(Pixel coordinate grounding data)
--*--

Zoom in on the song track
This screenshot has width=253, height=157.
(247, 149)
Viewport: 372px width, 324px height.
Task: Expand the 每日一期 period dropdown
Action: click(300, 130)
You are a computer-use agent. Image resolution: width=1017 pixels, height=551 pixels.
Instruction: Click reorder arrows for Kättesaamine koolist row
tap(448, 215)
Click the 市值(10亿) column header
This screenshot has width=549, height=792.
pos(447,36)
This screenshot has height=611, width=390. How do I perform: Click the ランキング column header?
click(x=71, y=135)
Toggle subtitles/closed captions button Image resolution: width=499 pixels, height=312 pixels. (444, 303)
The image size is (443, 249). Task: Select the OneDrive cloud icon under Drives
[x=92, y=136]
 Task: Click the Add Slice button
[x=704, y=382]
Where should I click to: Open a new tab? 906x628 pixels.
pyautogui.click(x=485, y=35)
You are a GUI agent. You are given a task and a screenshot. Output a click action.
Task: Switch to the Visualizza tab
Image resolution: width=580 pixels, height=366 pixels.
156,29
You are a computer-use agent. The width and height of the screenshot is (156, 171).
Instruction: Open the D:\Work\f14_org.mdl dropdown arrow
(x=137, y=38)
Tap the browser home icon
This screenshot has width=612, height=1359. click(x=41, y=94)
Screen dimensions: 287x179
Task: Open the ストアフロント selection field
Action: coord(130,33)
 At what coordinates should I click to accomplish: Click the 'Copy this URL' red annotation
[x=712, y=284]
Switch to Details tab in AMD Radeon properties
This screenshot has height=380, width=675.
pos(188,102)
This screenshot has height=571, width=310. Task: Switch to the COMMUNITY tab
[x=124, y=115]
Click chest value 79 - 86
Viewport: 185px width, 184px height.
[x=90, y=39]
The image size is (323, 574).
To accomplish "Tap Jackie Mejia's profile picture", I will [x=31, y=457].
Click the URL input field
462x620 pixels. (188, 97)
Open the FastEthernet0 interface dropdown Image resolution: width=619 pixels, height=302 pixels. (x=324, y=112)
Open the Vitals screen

--*--

Among the lines above, find those holding "computer" and copy each one.

You are a computer-use agent. Image resolution: width=1017 pixels, height=551 pixels.
You are a computer-use agent. The width and height of the screenshot is (156, 171).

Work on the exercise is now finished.